Official start of the Conference: miraculously, made it to breakfast and the Opening Session in time – it’s raining outside – has been raining since I arrived –as bad as Manchester but at least it stays warm!
Went to Opening Ceremony out of a sense of duty rather than anything else but actually it was worth the effort. Charming address by the Prime Minister of Trinidad and Tobago (TT, as it’s known) presenting Trinidad as a highly successful and ambitious industrialised nation, benchmarking itself positively against economies such as Canada, exploiting natural resources but also – and oh, I wanted to cheer! – talking not about the importance of the’ creative industries’ but , rather, about key sectors that included music, print and performing arts! Then a stirring speech by Kamalesh Sharma, the Commonwealth Secretary General. He talked movingly of ‘Partnerships’ not being about economics but about people – a three legged stool (‘and some of the legs are a little steadier than others!’) of public, private and civil society sectors – and a reminder, frequently repeated by other speakers, that the primary cause and objective of the Commonwealth is the elimination of poverty, without which everything else is, at best, compromised.

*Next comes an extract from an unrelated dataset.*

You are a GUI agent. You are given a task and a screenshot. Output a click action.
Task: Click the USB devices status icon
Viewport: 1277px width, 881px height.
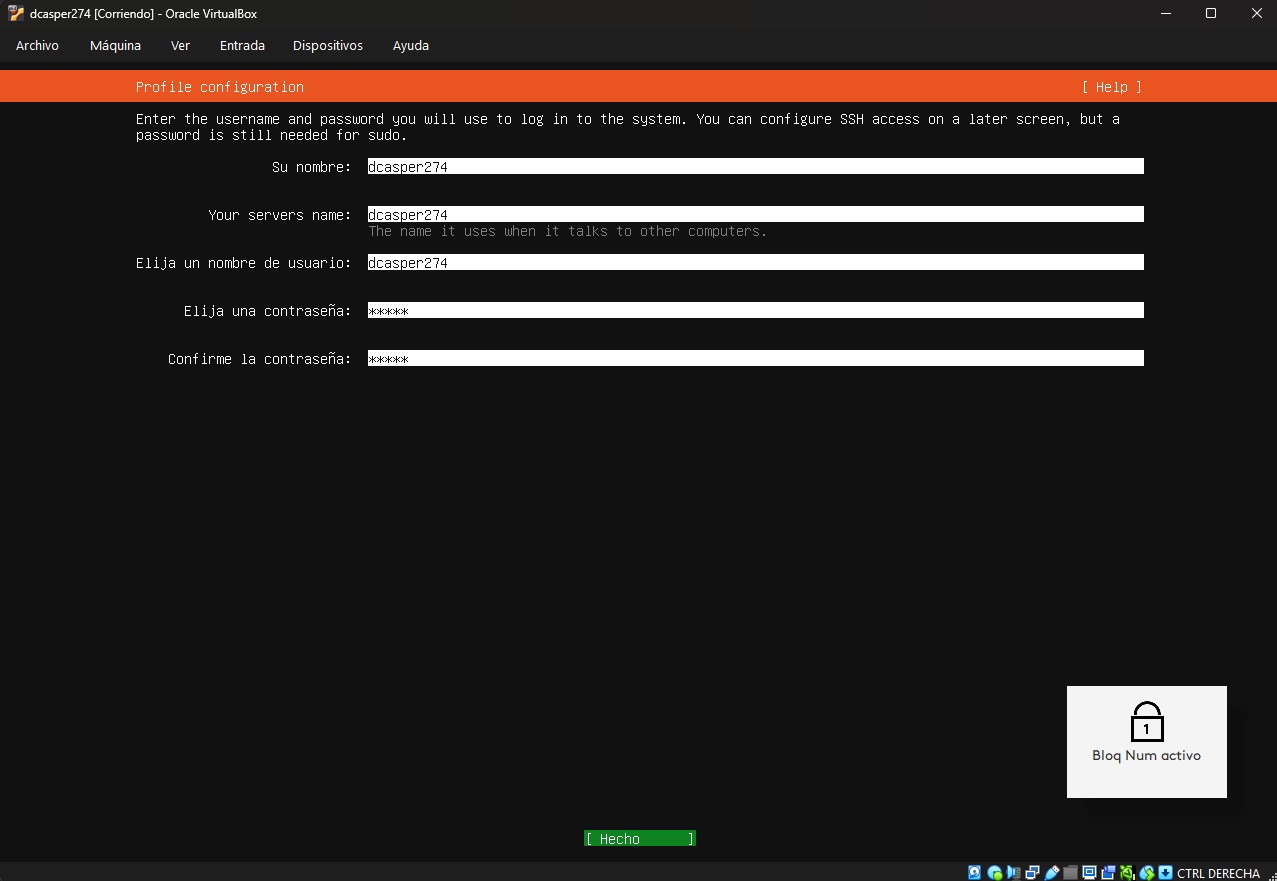click(x=1051, y=872)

The next session brought probably the best speaker, certainly in terms of content: Professor Joseph Stiglitz, the Nobel prize winner for Economics. A wry but confident speaker, he gave what must be the best exposition of how the financial collapse happened. He commented that, in organising the bail out for companies, governments never stopped to ask ‘What kind of financial system do we want post crisis?’ So now there is much talk of the sign of green shoots of recovery but it is only the companies (banks) that are really experiencing it – for ordinary people like you and me, things are still tough – in the US, 1 in 6 people willing to work are unable to find jobs. Money is still scarce. The bailout to banks was to enable them to continue lending to SMEs but, as we know and despite best efforts of Governments, they aren’t, even now. What they are doing, however, is looking for the best return on the money they have, irrespective of risk because they now know they are ‘too big to fail’, so they are investing in emerging economies, generating the same potential for false confidence and unsubstantiated risk taking, and where the necessary regulatory frameworks may not be in place, as they were not in the US pre-crash. This runs the risk of creating an investment bubble in those countries which, in time, they will be forced to face and deal with on their own as the Western bankers will simply slouch away. So once again it will be poor people that pay the price of Western indulgence. Stiglitz went on to comment on the need for fairness and trust – how interesting to hear an internationally recognised economist use those terms! What price emotional intelligence now! He talked about the mistrust between the banks themselves as being one of the key causes for the eventual crisis but he comments that nothing has changed – for example, in the States, the private sector makes loans to students; Govt guarantees those loans, making them good if the borrower defaults; yet the banks still charge for the loans as though they themselves were liable for the risk of bad loans – everyone knows it is happening but no one does anything about it. There was more.... but it’s too much for a blog – read his book !
In the evening, a reception on poolside with a fantastic steel band – impossible for anyone not to start moving, dancing – all the women dressed up to the nines, all the men in suits without ties – so that’s what ‘smart casual’ means!
At dinner, the Trinidad and Tobago Minister of Information came over and was introduced – ‘So, tell me, Anamaria – you're talking about the creative industries? how do we monetise our Carnival?’..............it was the inspiration I needed – have decided to make it the core of my speech tomorrow – thank heaven for Ministers!